# MATERIAL PROVIDED
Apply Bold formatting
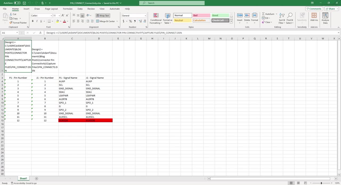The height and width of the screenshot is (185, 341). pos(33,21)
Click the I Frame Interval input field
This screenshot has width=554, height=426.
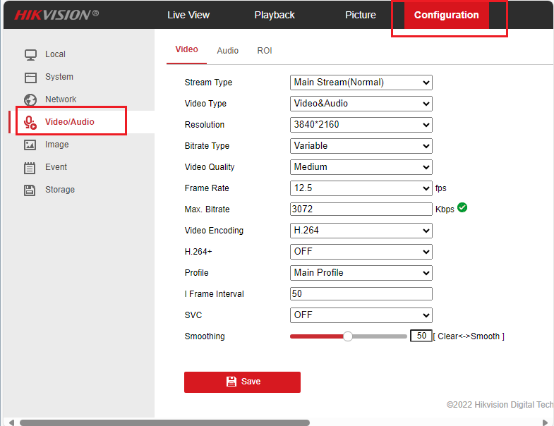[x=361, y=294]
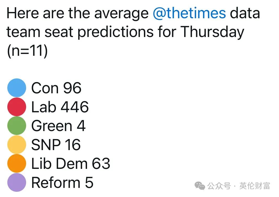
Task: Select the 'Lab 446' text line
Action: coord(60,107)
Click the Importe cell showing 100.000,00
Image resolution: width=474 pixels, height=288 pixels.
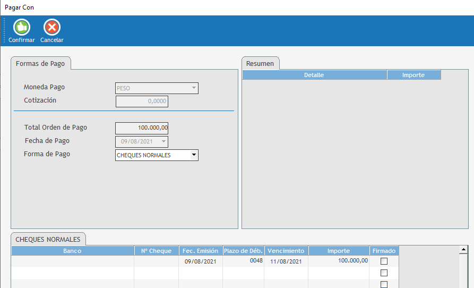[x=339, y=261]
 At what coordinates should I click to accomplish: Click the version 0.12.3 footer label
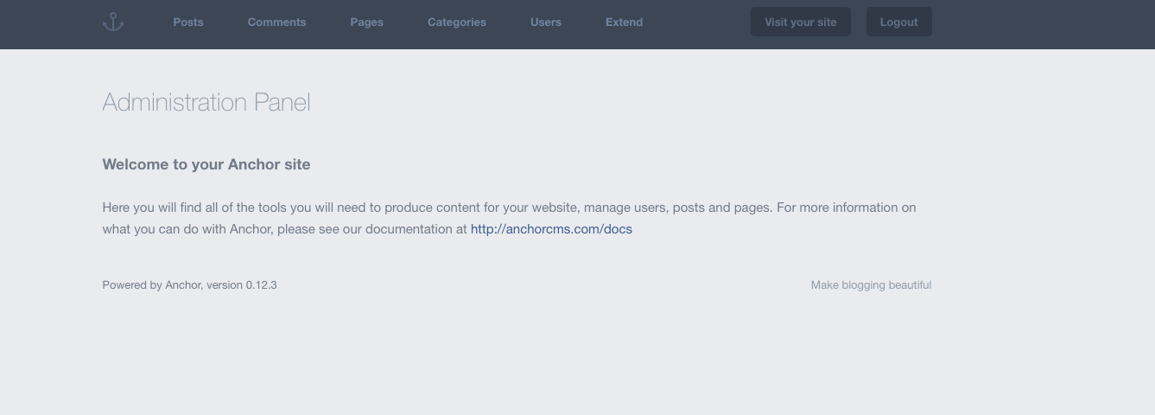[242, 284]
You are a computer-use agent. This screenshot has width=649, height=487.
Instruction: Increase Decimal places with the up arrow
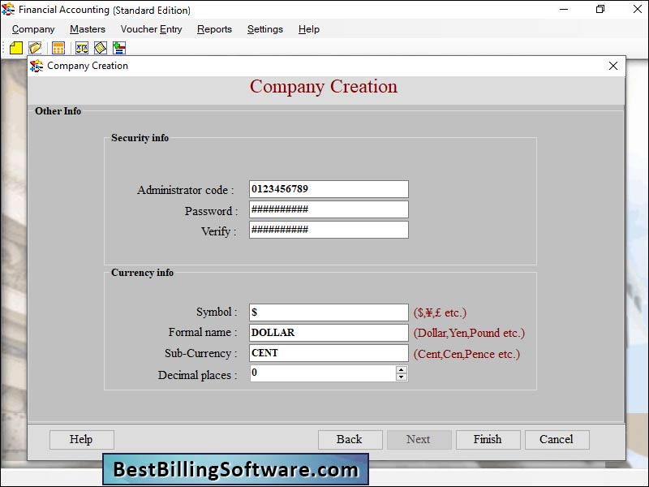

# GOAL OF THE EXERCISE
Only the lines from the one containing "Click the Importe cell showing 100.000,00" through the last line of the material are to be restated word for word; no picture is to be included.

# OUTPUT OF THE EXERCISE
Click the Importe cell showing 100.000,00
Image resolution: width=474 pixels, height=288 pixels.
[x=339, y=261]
 At what coordinates should I click to accomplish: Click the version 0.12.3 footer label
[242, 284]
You are a computer-use agent. This screenshot has width=649, height=487.
Instruction: Increase Decimal places with the up arrow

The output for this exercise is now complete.